*** Opening Entries supplied ***
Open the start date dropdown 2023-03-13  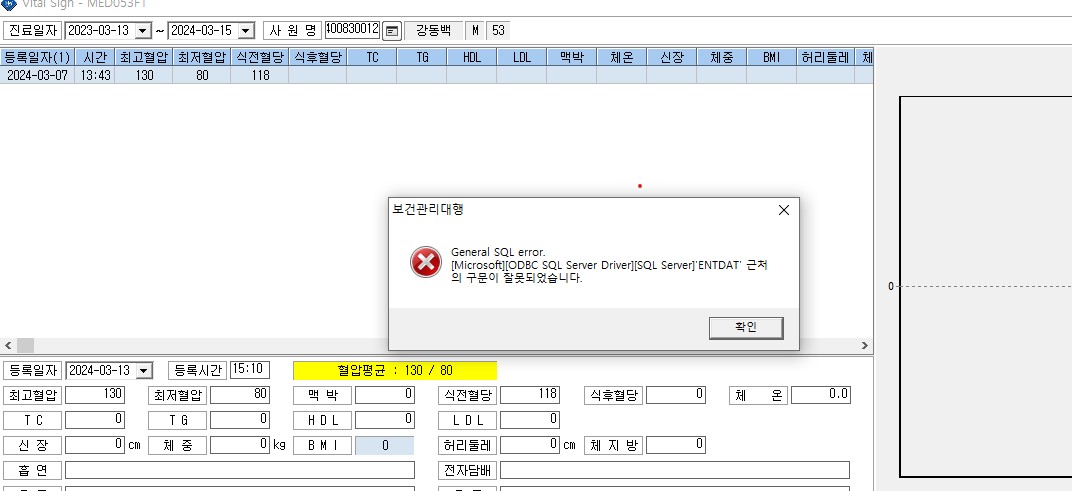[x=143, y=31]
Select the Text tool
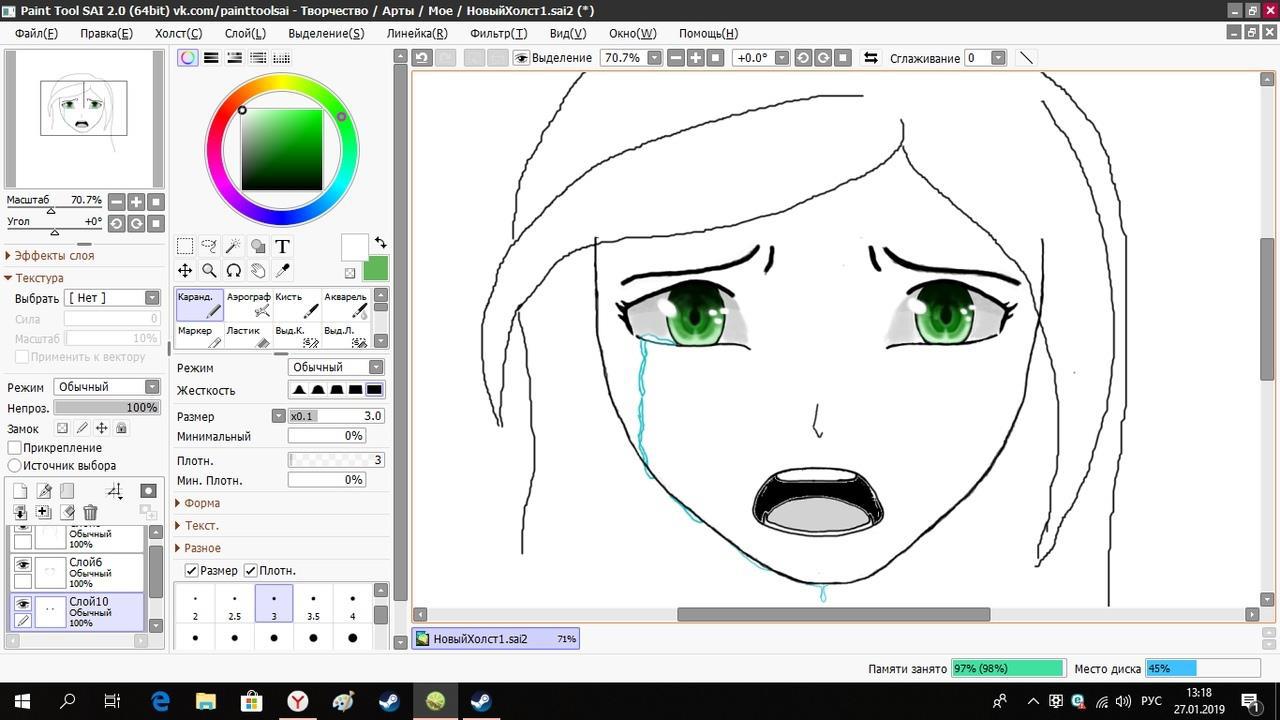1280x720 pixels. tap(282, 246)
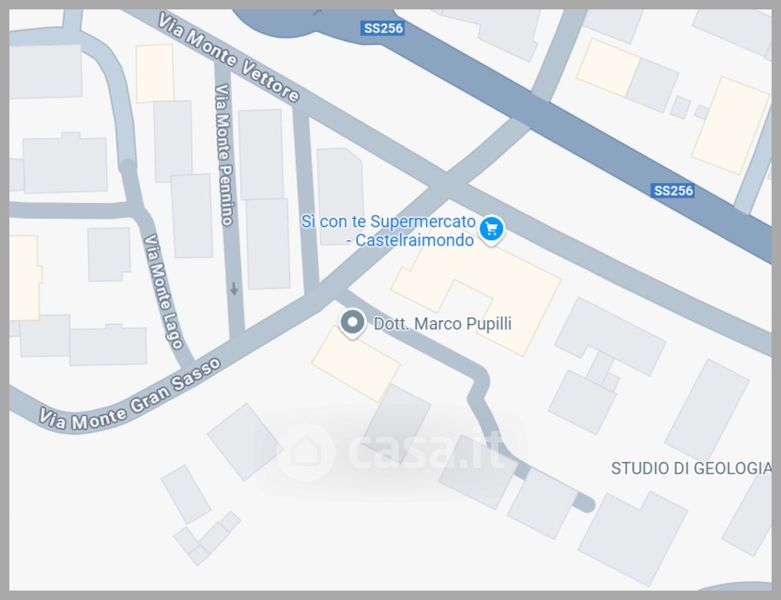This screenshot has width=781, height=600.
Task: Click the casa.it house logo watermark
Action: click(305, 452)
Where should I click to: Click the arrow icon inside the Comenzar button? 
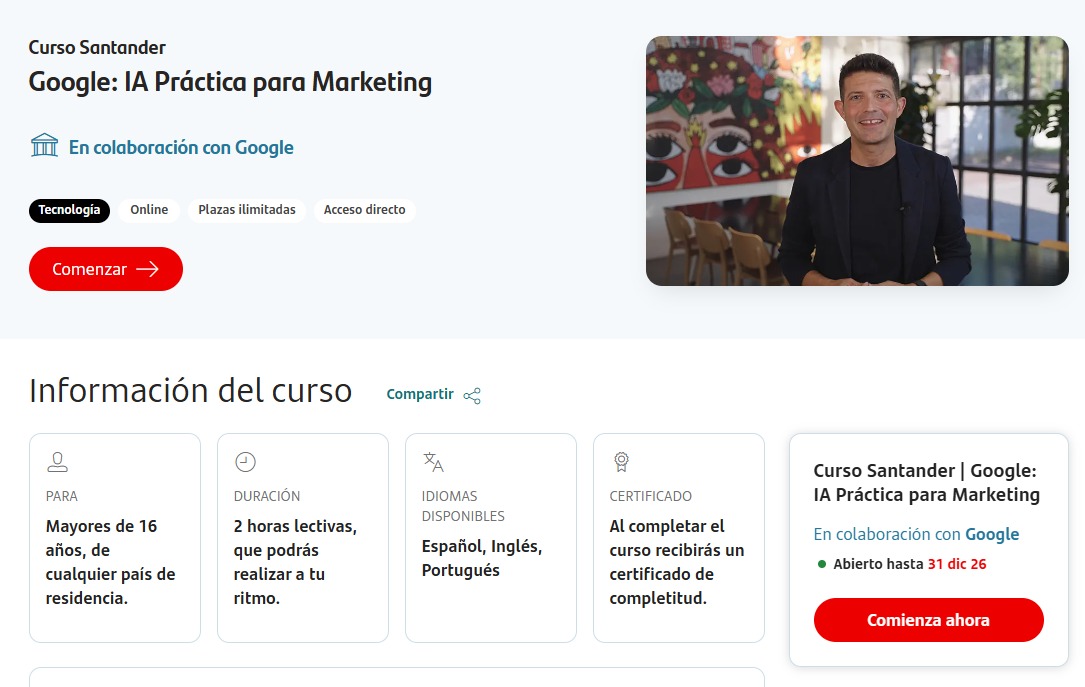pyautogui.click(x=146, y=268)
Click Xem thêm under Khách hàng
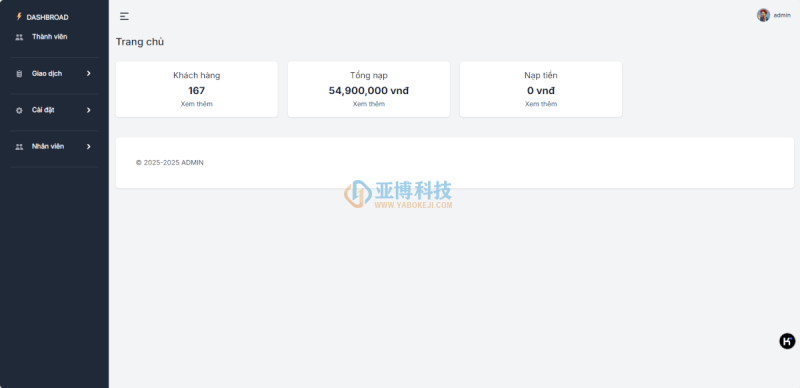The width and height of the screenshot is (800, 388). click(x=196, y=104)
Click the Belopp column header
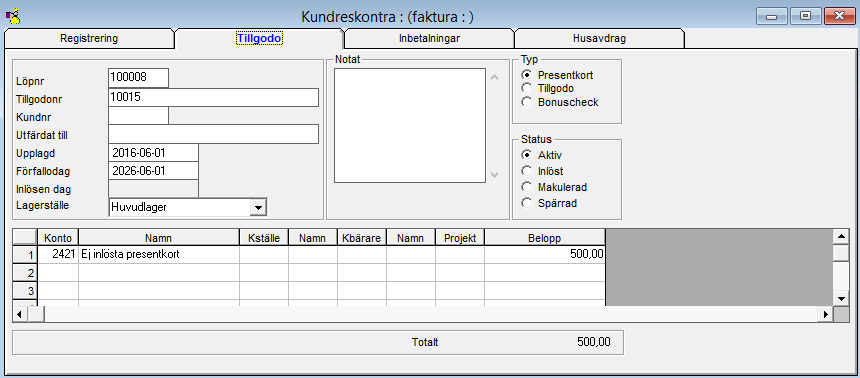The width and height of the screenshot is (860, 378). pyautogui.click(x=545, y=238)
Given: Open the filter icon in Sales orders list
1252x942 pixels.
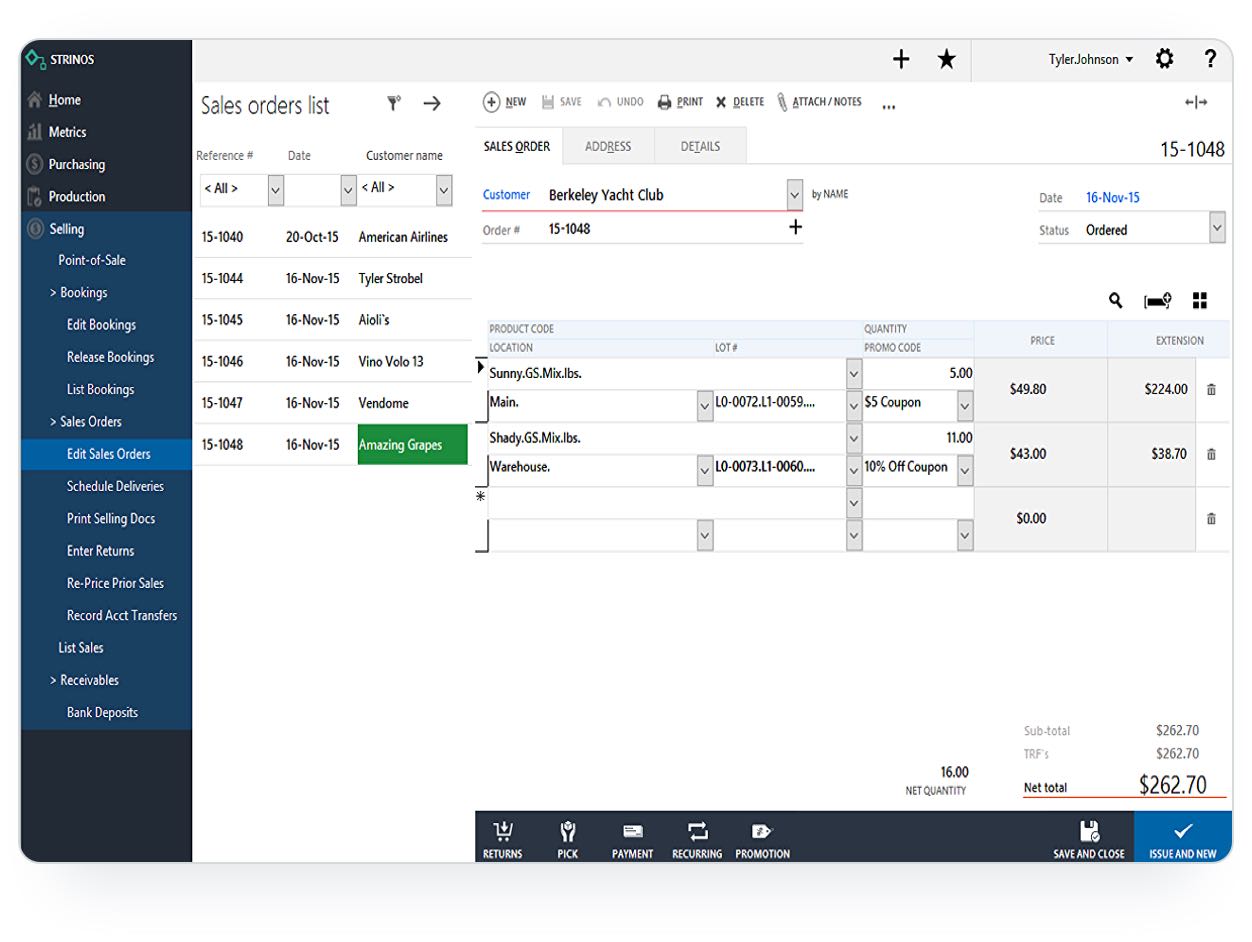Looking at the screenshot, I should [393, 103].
*** Closing Entries supplied ***
**Your task:** Keep the pictures out of your answer, which should be the lines from the one with "Click the Belopp column header" through the final line of the data, copied exactly.

**Solved problem:**
Click the Belopp column header
The width and height of the screenshot is (860, 378). pyautogui.click(x=545, y=238)
Given: Open the filter icon in Sales orders list
1252x942 pixels.
Looking at the screenshot, I should [393, 103].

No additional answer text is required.